In a second step, it has to be established whether there are "exceptional circumstances, which have been justified by cogent reasons", which allow the request to be admitted into the appeal proceedings.
The respondent argued that neither the opposition division's preliminary opinion nor the decision under appeal had addressed the question of added subject-matter with regard to claims 4 and 5. Before receiving the board's communication under Article 15(1) RPBA 2020, the respondent could therefore not have reasonably expected it to become relevant in the appeal proceedings. The deletion did not change the assessment of any other issue of the appeal.
The board concluded that although the deletion of dependent claims 4 and 5 constitutes an amendment to the appeal within the meaning of Article 13(2) RPBA 2020, it did not change the factual and legal framework of the appeal. The appellant was therefore not disadvantaged by the admittance of the request.
The board concludes that deleting dependent claims 4 and 5 enhances procedural economy as doing so clearly overcomes existing objections without giving rise to any new issues. In the board's opinion these are cogent reasons justifying exceptional circumstances as per Article 13(2) RPBA 2020.
Auxiliary request 6 was admitted into the appeal proceedings.
Claim 5 is formulated in the form of a first medical use ("The antibody or Fc fusion protein according to any one of claims 1-4 for use as a medicament") according to Article 54(4) EPC. It is to be analyzed whether the compounds are suitable for use as a medicament.

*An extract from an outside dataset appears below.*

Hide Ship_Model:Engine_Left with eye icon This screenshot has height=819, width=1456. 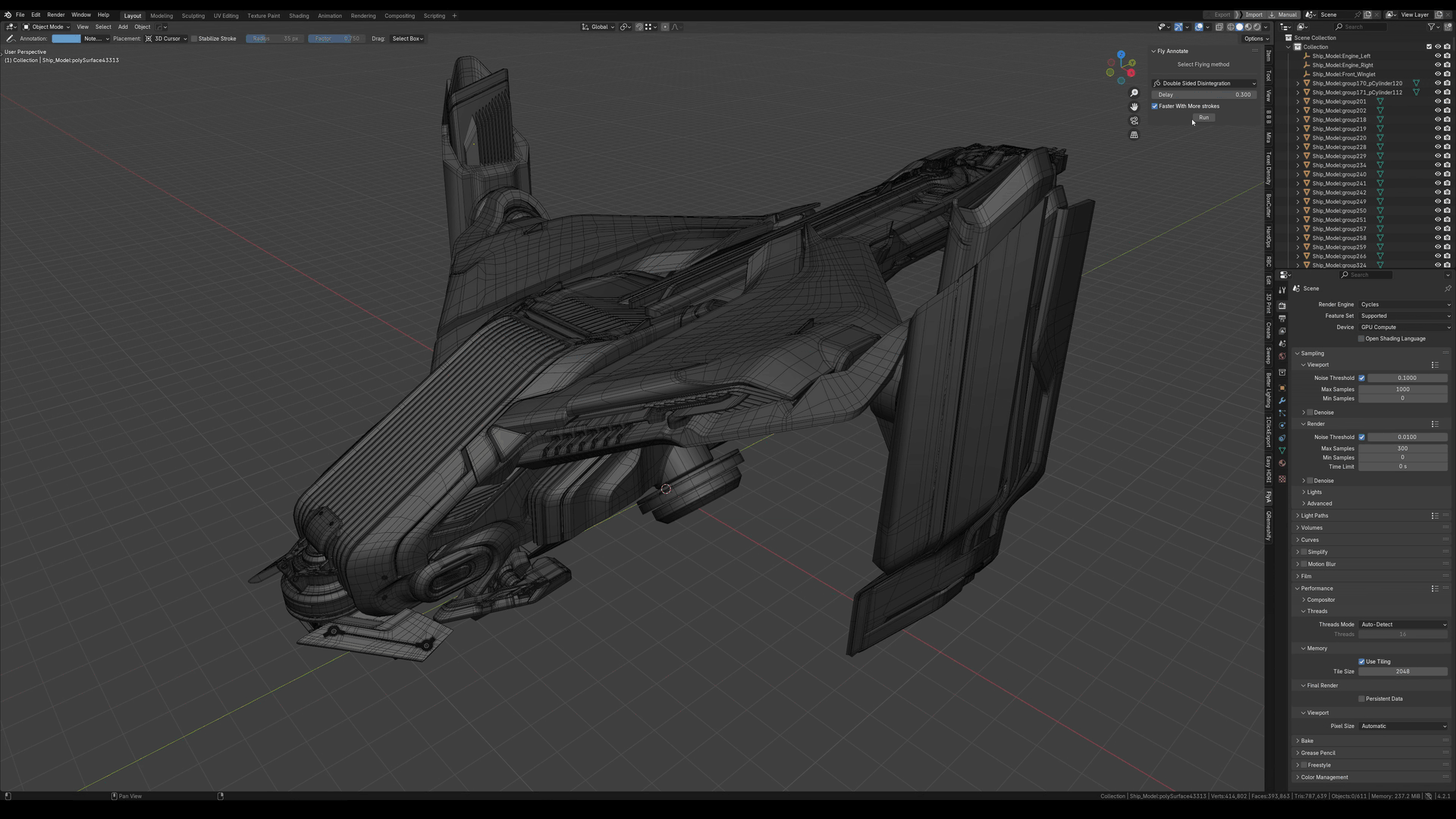tap(1437, 56)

The patent shows that the PGLALA mutations can be introduced into known therapeutic antibodies having a human IgG1 Fc region and that an antibody of this kind provides relevant medical effects such as reduced Fc receptor affinity and reduced effector function, known to be useful in several therapeutic contexts. It is plausible that this finding also extends to Fc fusion proteins in which the Fc part is fused to a therapeutically effective protein and that the mutated antibodies or Fc fusion proteins can be used as a medicament in said known therapies without the mutations in the Fc region impairing the therapeutic effect.
Therefore, the only remaining question is whether claim 5 should be restricted to these particular therapies.
This board cannot derive any requirement from the EPC whereby a patent would have to show that a compound is suitable for each and every disease in order for a first medical use to be sufficiently disclosed. Instead, it is sufficient to show that the compound is suitable for at least one particular medical use, as is the case in the patent at issue.
Thus, the invention to which the claims relate is sufficiently disclosed in the patent.
The case is remitted to the opposition division with the order to maintain the patent on the basis of claims 1 to 6 of auxiliary request 6.